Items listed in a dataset
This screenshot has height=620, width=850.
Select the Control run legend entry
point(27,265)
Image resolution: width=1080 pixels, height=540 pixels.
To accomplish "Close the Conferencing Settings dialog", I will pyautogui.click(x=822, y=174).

| Work item |
The entries above must be output exactly, with every line preserved.

| Your solution |
This screenshot has height=620, width=850.
Select the Control run legend entry
point(27,265)
Image resolution: width=1080 pixels, height=540 pixels.
To accomplish "Close the Conferencing Settings dialog", I will pyautogui.click(x=822, y=174).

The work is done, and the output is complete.